La Prima Stagione  – Michele Santeramo

La Prossima Stagione – Michele Santeramo

“Un uomo attraversa uno spazio vuoto, un altro lo osserva, già questo è teatro”, così Peter Brook in The Empty space. Perché partire da qua per La prossima stagione di e con Michele Santeramo? Perché ci si incuriosisce, ci si stupisce nell’accorgersi che, da quando l’autore pugliese dà l’avvio a questo “spettacolo da leggere”, ogni cosa – se data al meglio – può provocare turbamento.
E già questo è teatro.

Lentamente Michele Santeramo – camicia bianca, pantaloni e scarpe scure – si avvicina al leggio in scena. Si china leggermente mostrando, così, una chioma indomita di capelli. Guarda alla sua destra il grande schermo che sta quasi al suo fianco ed inizia a narrare di Viola e Massimo. Questo silenzio parla e già questo è teatro.

Viola e Massimo sono immagini (Cristina Gardumi) proiettate sul grande dispositivo, sono creature quasi mitologiche con il corpo per metà umano e la testa di animale. Oggi hanno trent’anni e dentro quella cornice, talvolta gabbia, passeranno la loro vita fino al 2065. Cinquanta anni di immagini delicate e di (dis)umanità immaginata – la nostra. Lo scarto tra la squisitezza delle proiezioni e un testo che fa accuratamente male – “crudele”, come direbbe Artaud – entra dritto in platea, entra dritto nella vita e già questo è teatro.

Viola e Massimo sono appunto proiezioni, esistenze gettate in avanti: su uno schermo, nella vita, in un presente e un futuro che non comprendono e da cui non sono compresi perché rigettati.
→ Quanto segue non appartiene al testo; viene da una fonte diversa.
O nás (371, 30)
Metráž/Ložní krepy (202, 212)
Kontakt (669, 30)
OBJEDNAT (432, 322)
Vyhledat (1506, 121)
Come Giani bifronti in lotta con il tempo, se ne riscoprono costantemente estromessi: forse in ritardo rispetto alla crisi, al tirar su una famiglia, al cercare di arrivare alla fine del mese, o forse in anticipo rispetto a quel futuro che già è e impone la sua ombra su due immagini in pericolo.

Michele Santeramo, con il suo calore e il suo peso vocale, rende plastici i sogni di Viola e Massimo quando, giovani, potevano ancora usare il tempo del congiuntivo per immaginare il loro futuro e quando, vecchi, vivono i ricordi come dittature del pensiero, imperativi cui sottrarsi.

Colori di fiaba e parole taglienti come una ghigliottina ci svegliano dal sortilegio quotidiano, regalandoci cinquanta minuti in cui poter immaginare. E già questo è teatro.